ZenML

AI-Powered Bug Routing System Using RAG and Multimodal Processing

Miro 2026
View original source

Miro, serving over 95 million users globally, faced significant challenges with bug routing across nearly 100 engineering teams, resulting in an estimated 42 years of cumulative lost productivity annually due to misrouting and repeated reassignments. To address this, Miro partnered with AWS to develop BugManager, an AI-powered bug triaging solution built on Amazon Bedrock. The system uses RAG with Amazon Bedrock Knowledge Bases to enrich bug reports with context from multiple sources (Jira tickets, GitHub PRs, Confluence docs), multimodal processing with Amazon Nova Pro to parse screenshots and videos, and Anthropic's Claude Sonnet 4 for classification across approximately 100 teams. The solution achieved 75% top-1 accuracy (70% improvement over their previous fine-tuned NLP model), 95% top-3 accuracy, six times fewer team reassignments, and five times shorter median time-to-resolution, reducing resolution time from days to hours.

Industry

Tech

Technologies

Overview

Miro, an AI-powered innovation workspace serving over 95 million users globally, implemented BugManager, a production LLM-powered system for automated bug triaging and routing. The case study provides detailed insights into building and deploying a complex RAG-based classification system that operates at scale in a dynamic organizational environment. The problem space is particularly challenging: Miro’s engineering organization consists of nearly 100 teams, creating a multi-class classification problem where bug reports must be accurately routed to the correct team for resolution. Prior to BugManager, a significant percentage of bugs missed internal resolution SLAs primarily due to misrouting and repeated reassignments between teams, resulting in an estimated 42 years of cumulative lost productivity annually from delays and redundant investigation efforts.

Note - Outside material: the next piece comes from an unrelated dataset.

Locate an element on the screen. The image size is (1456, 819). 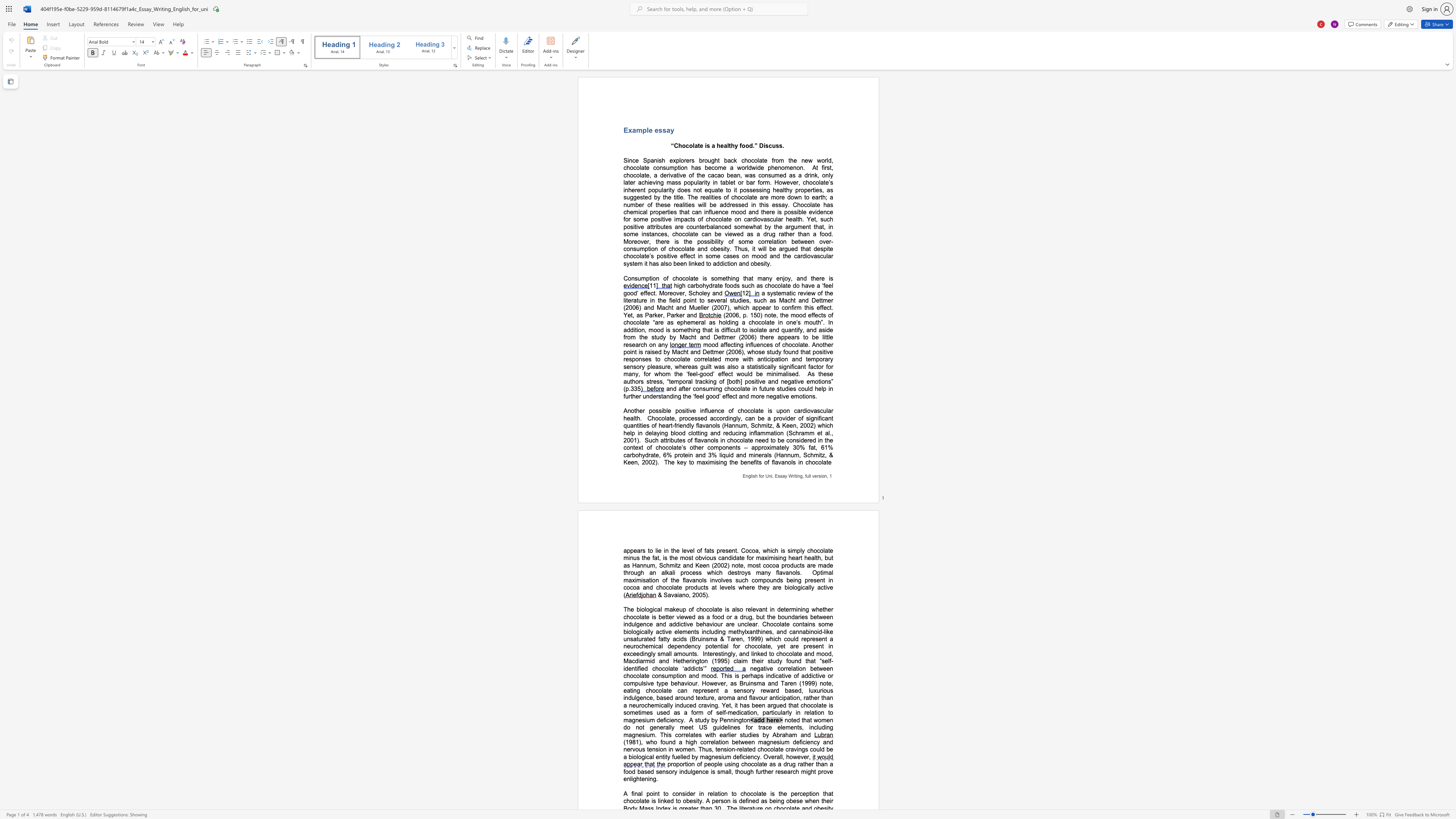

The company had previously attempted to solve this problem using traditional approaches, including a fine-tuned GPT model, but experienced quickly degrading performance. Traditional NLP-based text classifiers and fine-tuned LLM classifiers faced severe limitations in Miro’s dynamic environment where teams merge, new teams form, products evolve, and team responsibilities continuously change. These models required retraining when organizational changes occurred and depended on labeled data that might not exist for new structures. This experience led Miro to pursue a more adaptable, zero-training approach using prompt-based LLM classification combined with RAG for context retrieval.

Architecture and Infrastructure

BugManager runs as a Python microservice deployed on Amazon Elastic Kubernetes Service (Amazon EKS), providing production-grade scalability and reliability. The system is built primarily on Amazon Bedrock, a fully managed service offering multiple foundation models through a single API. The architecture integrates several key AWS services: Amazon Bedrock Knowledge Bases for RAG implementation, Amazon Nova Pro for multimodal processing, Anthropic’s Claude Sonnet 4 for classification and analysis, Amazon OpenSearch Serverless as the vector store, and Amazon S3 for storage. The system interfaces with Miro’s existing tools through Slack for user interaction and Jira for ticket management.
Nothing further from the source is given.